Problem statement: Could you retype the lines below word for word, omitting the pictures?

Items:

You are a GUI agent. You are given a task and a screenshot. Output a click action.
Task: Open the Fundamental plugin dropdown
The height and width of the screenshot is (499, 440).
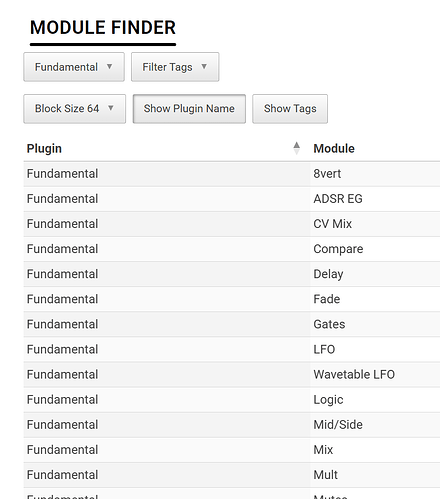pos(74,67)
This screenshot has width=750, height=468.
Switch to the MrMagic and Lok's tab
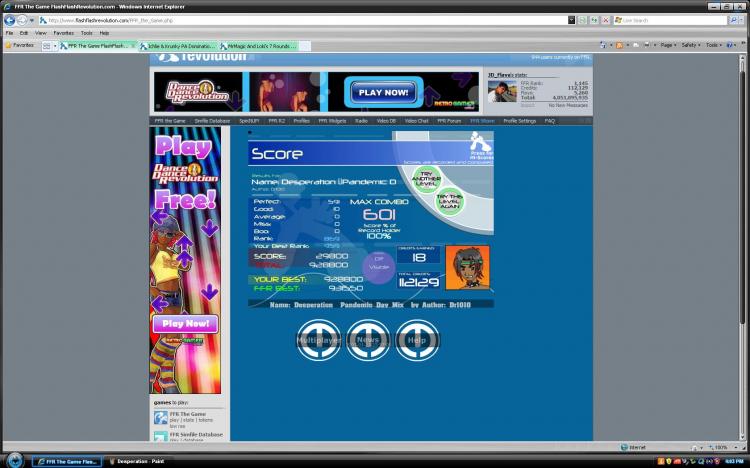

Solution to the exercise:
You are a GUI agent. You are given a task and a screenshot. Output a click action.
Task: Open the Fundamental plugin dropdown
The height and width of the screenshot is (499, 440).
pos(74,67)
This screenshot has width=750, height=468.
Switch to the MrMagic and Lok's tab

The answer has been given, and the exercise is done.